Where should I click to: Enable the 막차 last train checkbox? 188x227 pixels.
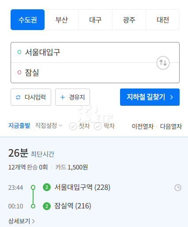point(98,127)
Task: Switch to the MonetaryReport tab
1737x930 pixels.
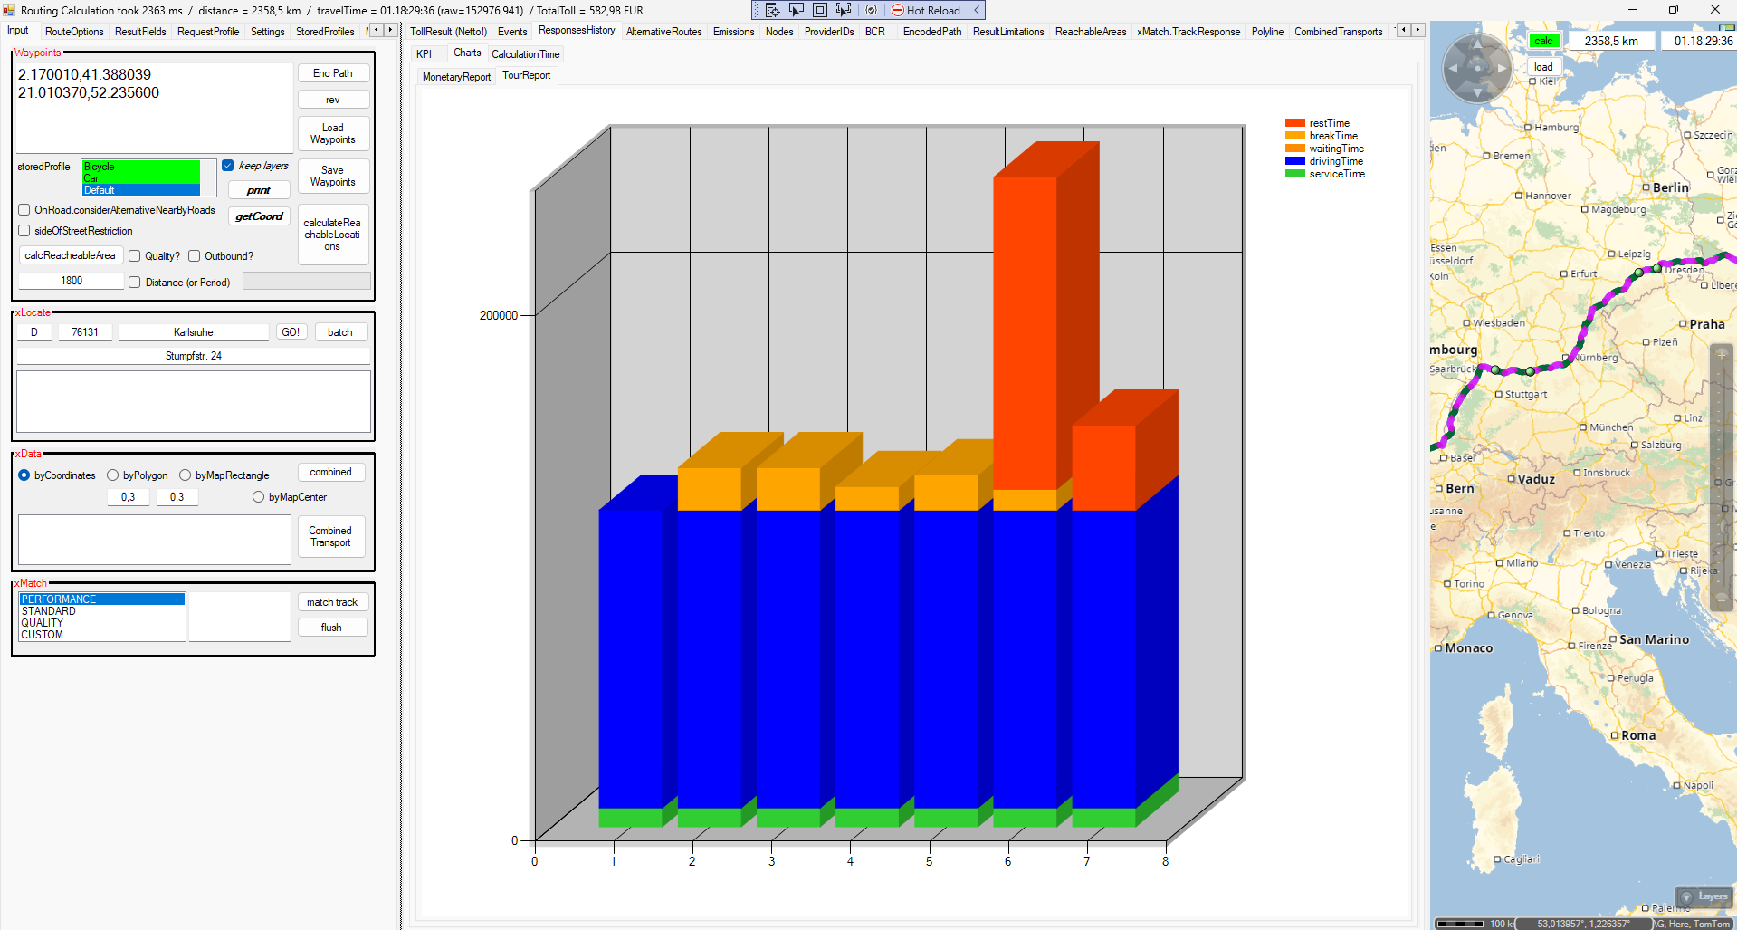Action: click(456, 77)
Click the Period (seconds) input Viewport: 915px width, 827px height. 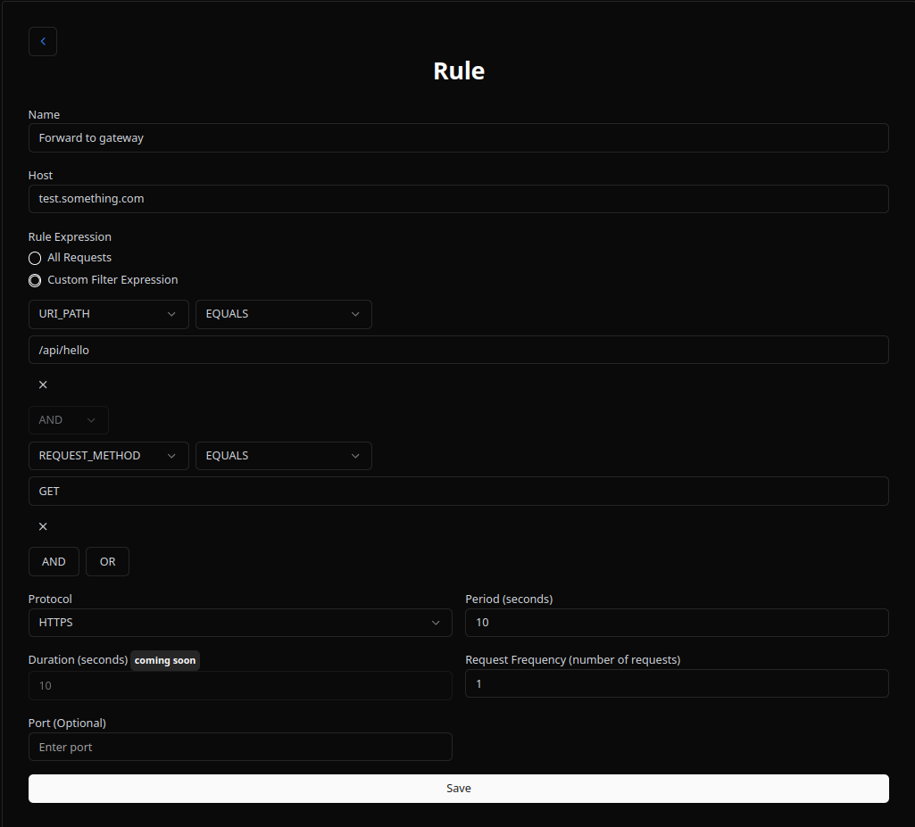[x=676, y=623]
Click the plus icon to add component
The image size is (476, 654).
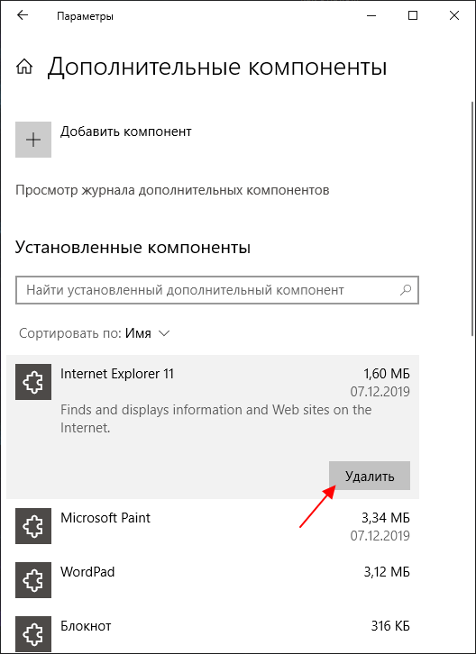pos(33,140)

Problem to work on:
Omit all pictures and write out, exactly, only the lines from the line containing "Click the plus icon to add component" through the last line of the entries above.

Output of the task:
Click the plus icon to add component
The image size is (476, 654).
pos(33,140)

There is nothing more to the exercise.